SIHPCI will be closely tied to major educational activities within the campus, and will have a significant impact on SIUC's curriculum development at both undergraduate and graduate levels. SIHPCI is expected to address the needs of more than 20 faculty members (including the SIHPCI investigators Shaikh Ahmed, Mesfin Tsige, Mark Byrd, Tonny Oyana, and Qiang Cheng) spanning over 7 departments. Also, in accordance with SIUC's long tradition of service to its community and region, SIHPCI will play an outstanding role in the greater Southern Illinois area through training a diverse community of college teachers/instructors as well as K-12 students in the field of parallel computing and data analysis and thus will support the overall economic vitality and sustainability of the region.

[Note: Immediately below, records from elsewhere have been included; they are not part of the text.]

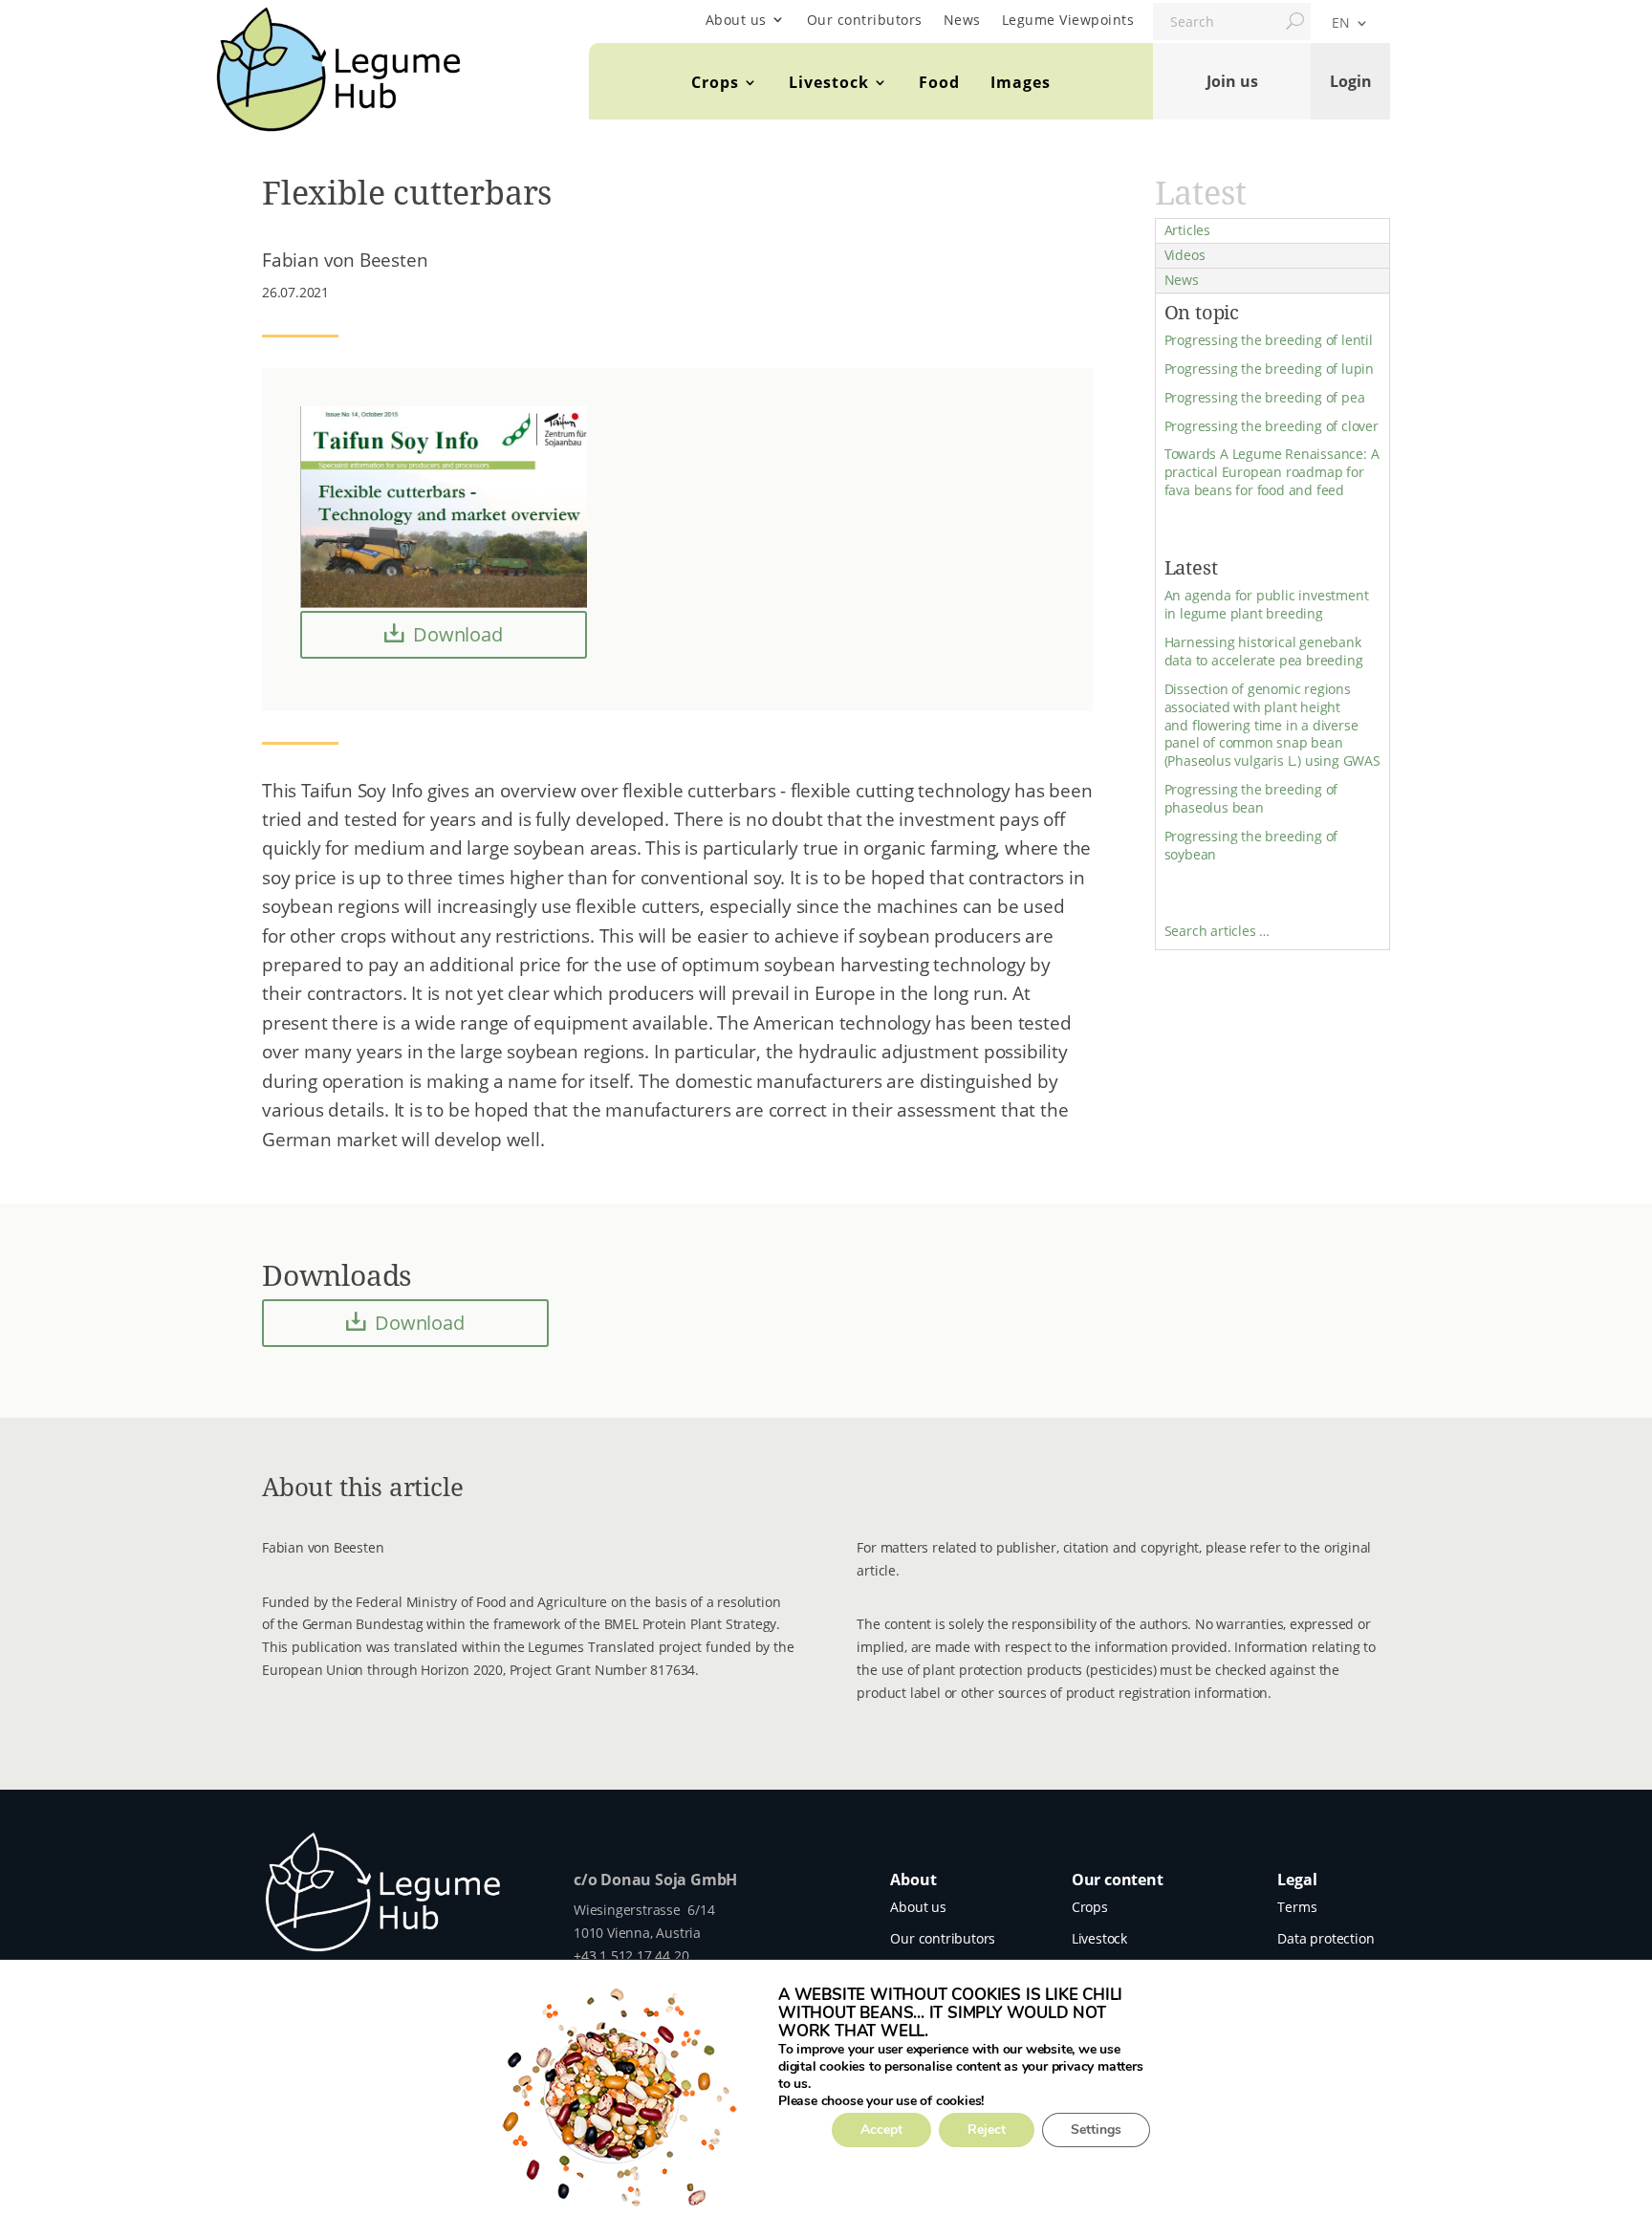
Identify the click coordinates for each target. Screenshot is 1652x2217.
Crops (715, 82)
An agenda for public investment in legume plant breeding (1266, 604)
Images (1020, 82)
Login (1351, 81)
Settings (1096, 2129)
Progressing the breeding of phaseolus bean (1251, 798)
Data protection (1325, 1938)
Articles (1187, 230)
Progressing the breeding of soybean (1251, 845)
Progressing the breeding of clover (1271, 426)
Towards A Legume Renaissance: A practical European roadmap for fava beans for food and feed (1272, 472)
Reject (986, 2129)
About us (736, 20)
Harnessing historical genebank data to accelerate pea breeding (1263, 651)
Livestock (829, 82)
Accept (881, 2129)
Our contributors (865, 20)
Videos (1185, 255)
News (962, 20)
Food (939, 82)
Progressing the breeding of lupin (1269, 368)
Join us (1232, 81)
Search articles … (1217, 931)
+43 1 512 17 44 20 (631, 1955)
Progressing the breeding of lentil (1268, 340)
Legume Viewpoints (1068, 20)
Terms (1296, 1907)
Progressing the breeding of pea (1264, 397)
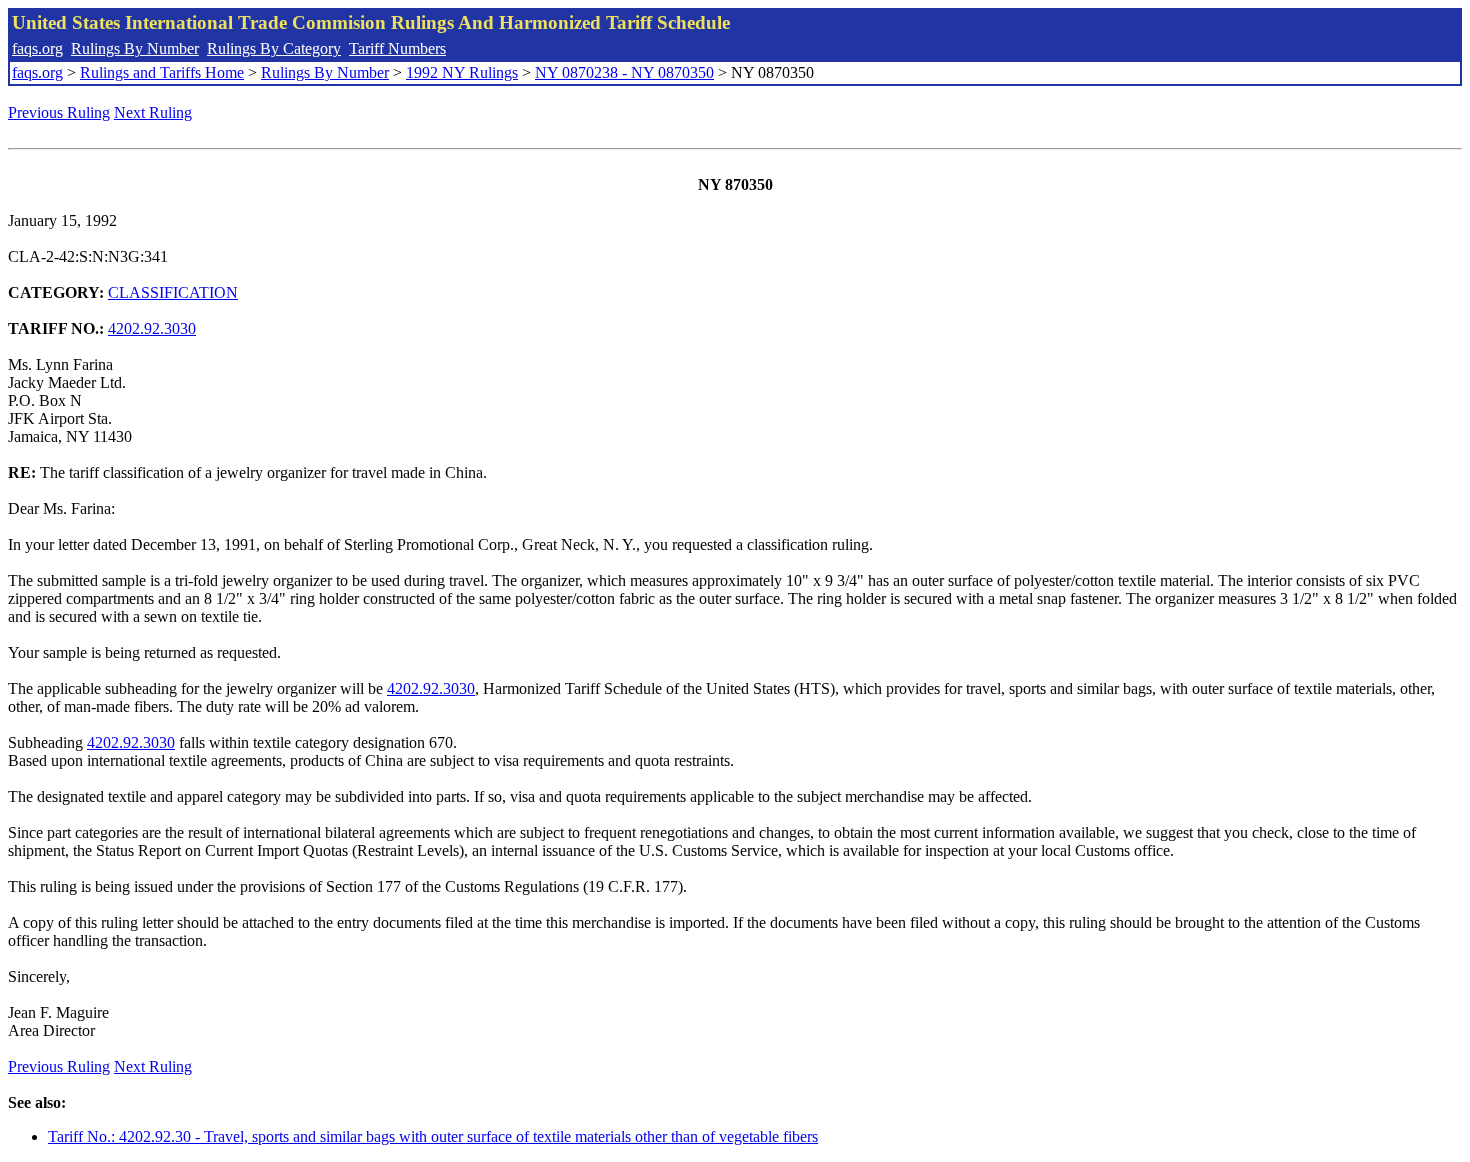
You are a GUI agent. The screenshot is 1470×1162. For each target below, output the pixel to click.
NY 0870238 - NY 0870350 (624, 72)
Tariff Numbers (397, 48)
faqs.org (37, 48)
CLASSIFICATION (173, 292)
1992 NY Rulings (462, 72)
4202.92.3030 (152, 328)
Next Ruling (153, 112)
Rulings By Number (135, 48)
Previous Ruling (59, 112)
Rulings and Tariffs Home (162, 72)
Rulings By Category (274, 48)
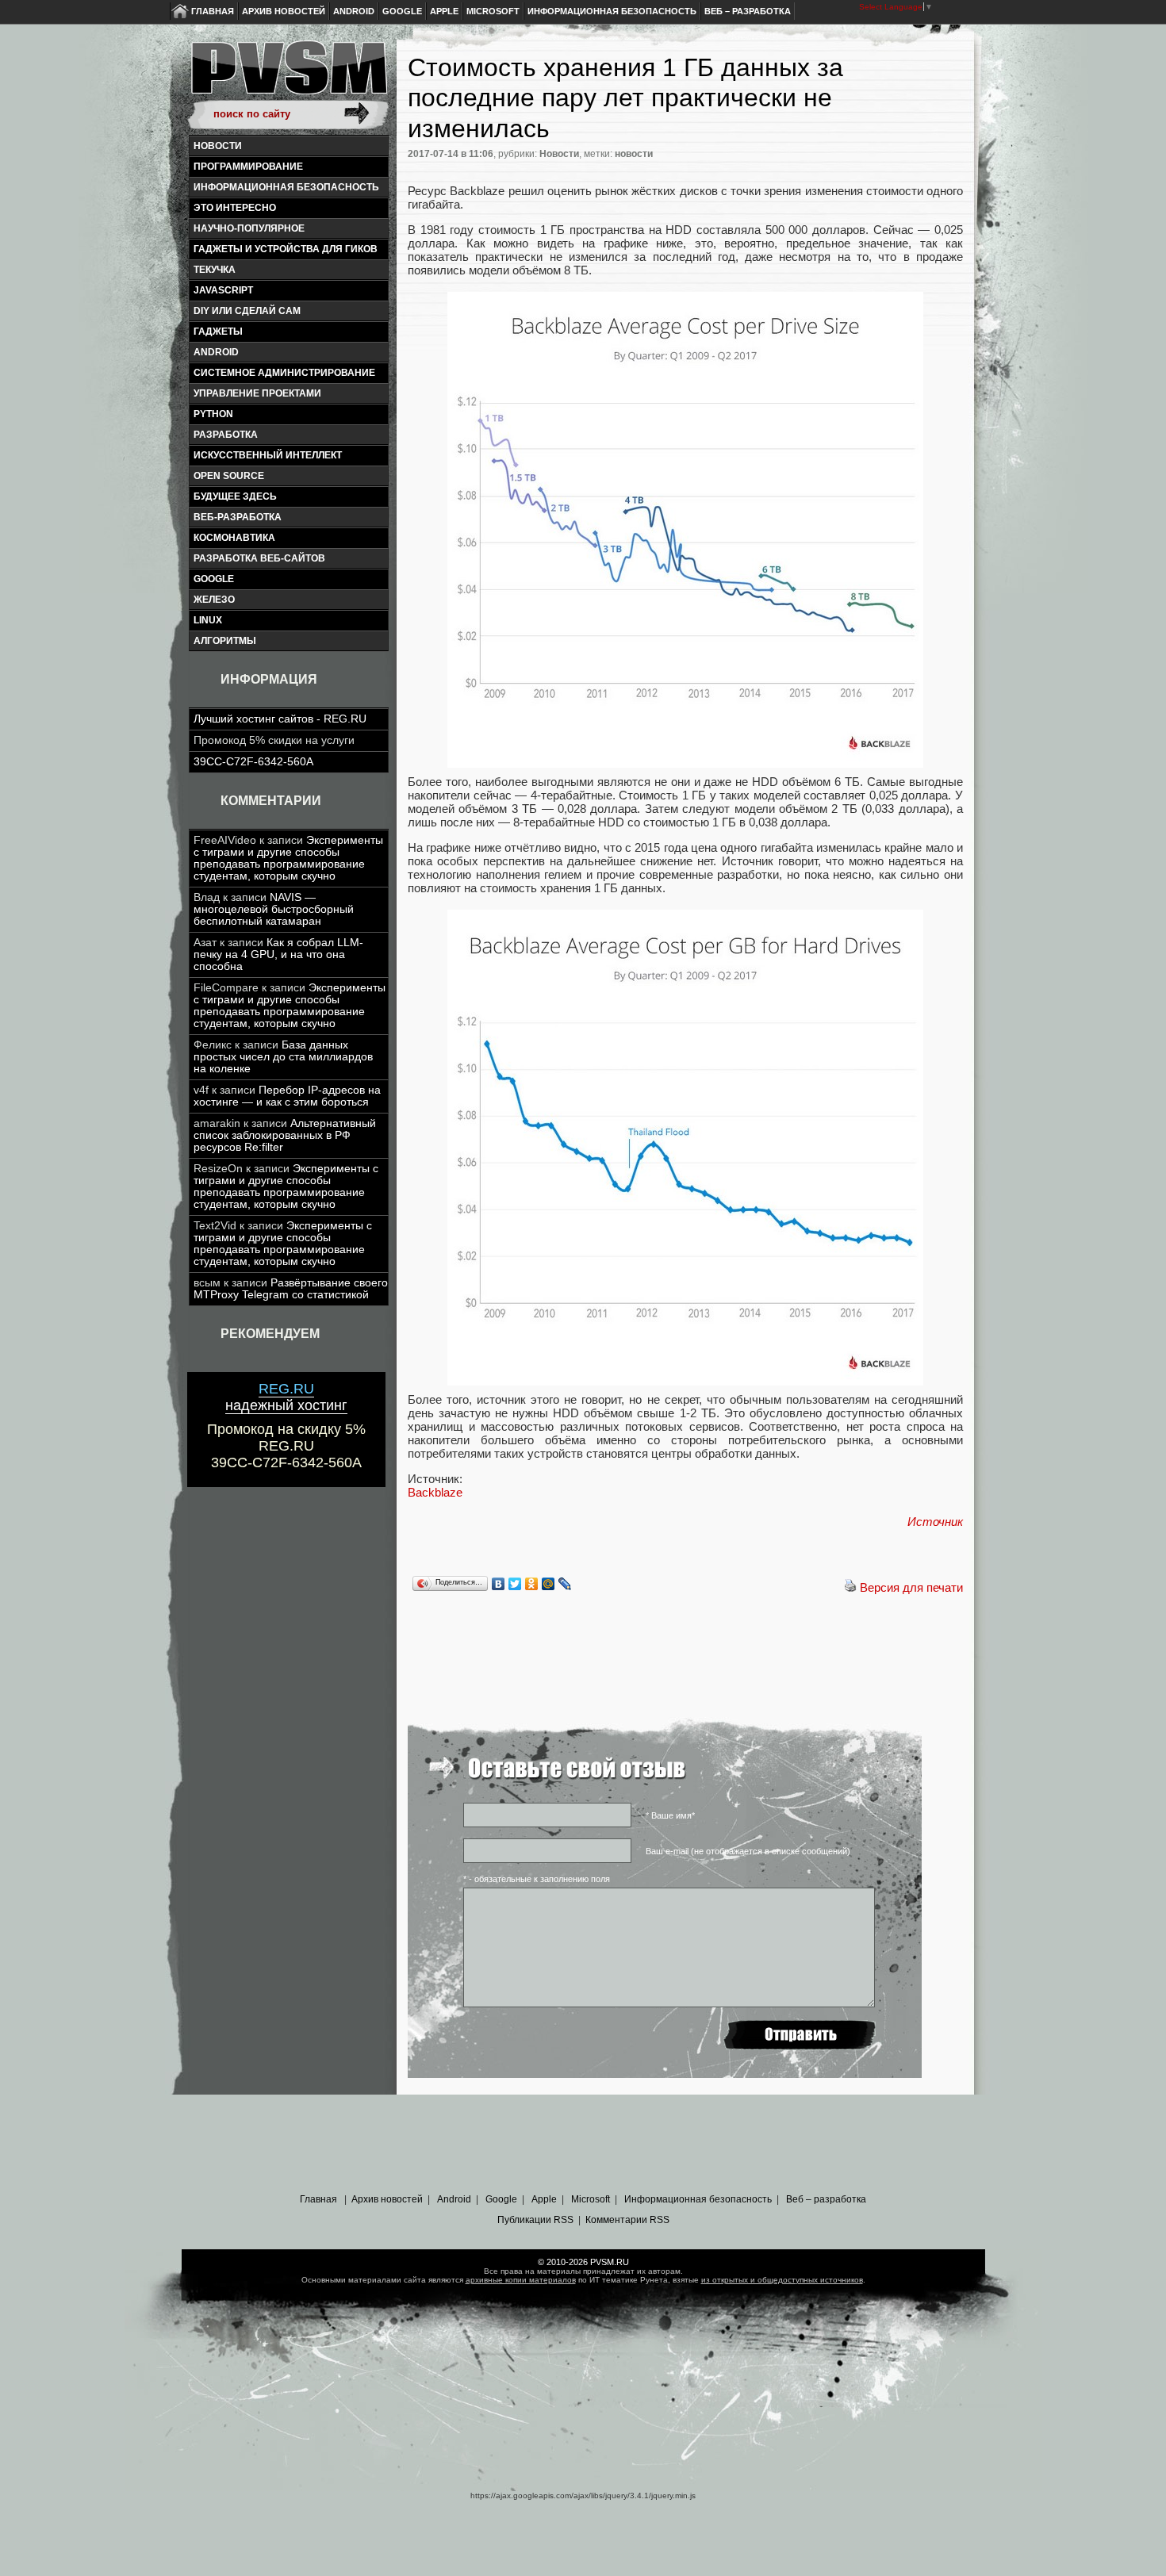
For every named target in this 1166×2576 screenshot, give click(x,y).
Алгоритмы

Earlier in 2009, SIHPSI principal investigator Shaikh Ahmed, an Associate Professor in the Department of Electrical and Computer Engineering in the College of Engineering, was one of four researchers nationwide included in Oak Ridge National Laboratory's first High-Performance Computing Grants Competition that allowed his research group access to ORNL's Jaguar supercomputer and other top-end computing platforms and staff housed at the site in Tennessee. Ahmed's group uses the massive computing power to conduct research in petascale modeling and designing of nanoscale devices for use in harsh-environments.